** Source information **
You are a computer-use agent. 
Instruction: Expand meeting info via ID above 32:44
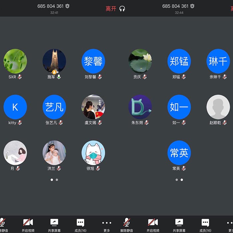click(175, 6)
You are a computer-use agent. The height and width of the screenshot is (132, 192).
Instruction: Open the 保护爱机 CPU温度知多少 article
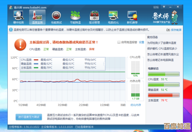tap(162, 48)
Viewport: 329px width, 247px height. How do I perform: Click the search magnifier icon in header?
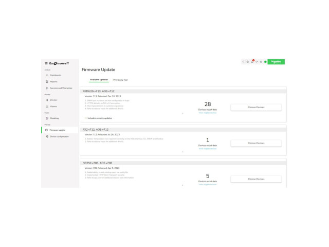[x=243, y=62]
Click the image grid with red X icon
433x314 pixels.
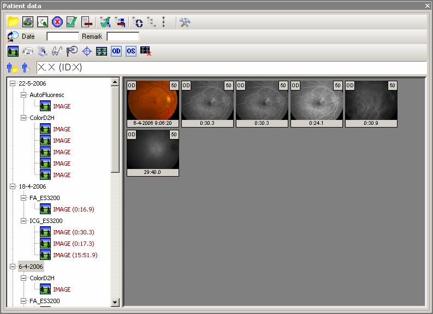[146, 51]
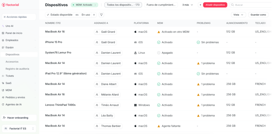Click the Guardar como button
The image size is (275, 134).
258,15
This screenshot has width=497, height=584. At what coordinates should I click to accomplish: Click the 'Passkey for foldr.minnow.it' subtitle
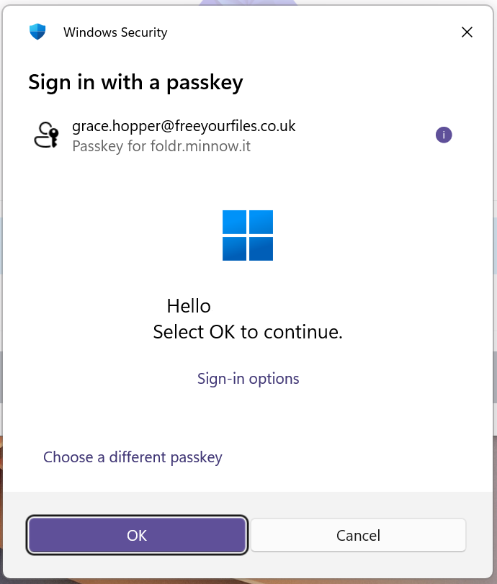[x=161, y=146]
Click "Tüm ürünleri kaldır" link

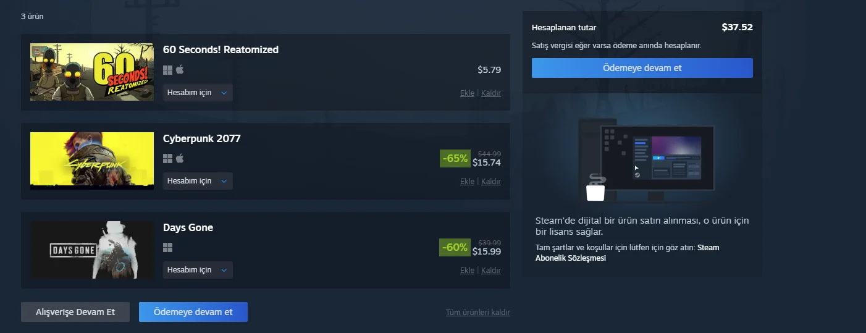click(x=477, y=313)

* * *

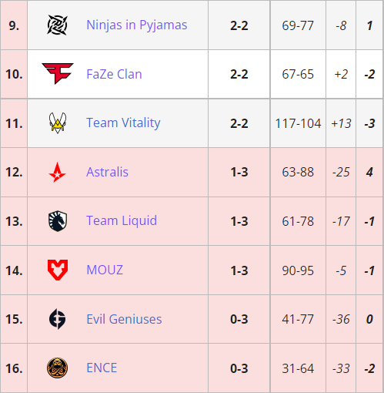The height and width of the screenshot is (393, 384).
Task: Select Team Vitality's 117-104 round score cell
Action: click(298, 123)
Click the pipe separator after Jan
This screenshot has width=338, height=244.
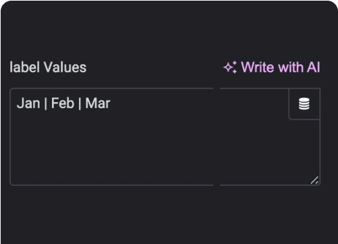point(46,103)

==

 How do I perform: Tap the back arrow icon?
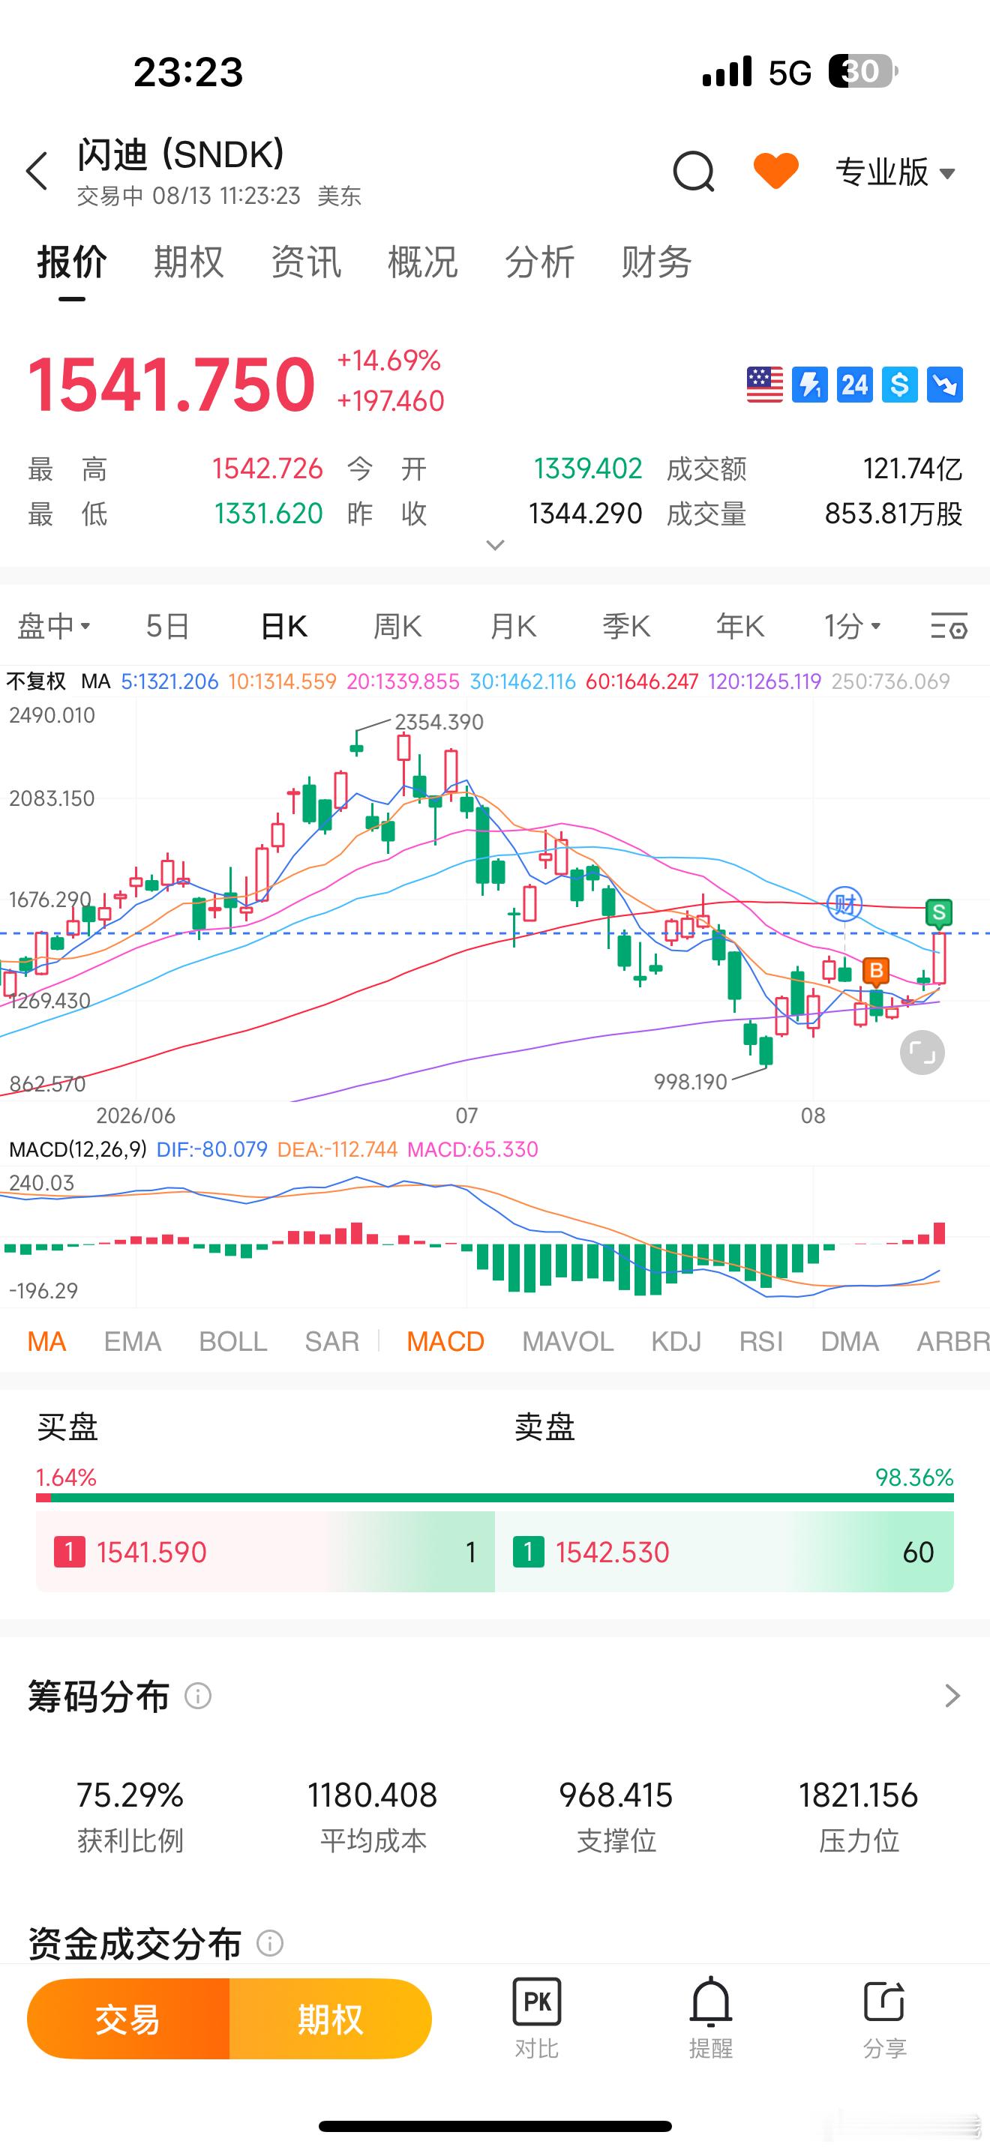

** Instructions to follow **
Write out every line from the entries where "computer" appears.

** Response for this exercise **
You are a computer-use agent. 
You are a computer-use agent. The height and width of the screenshot is (132, 192).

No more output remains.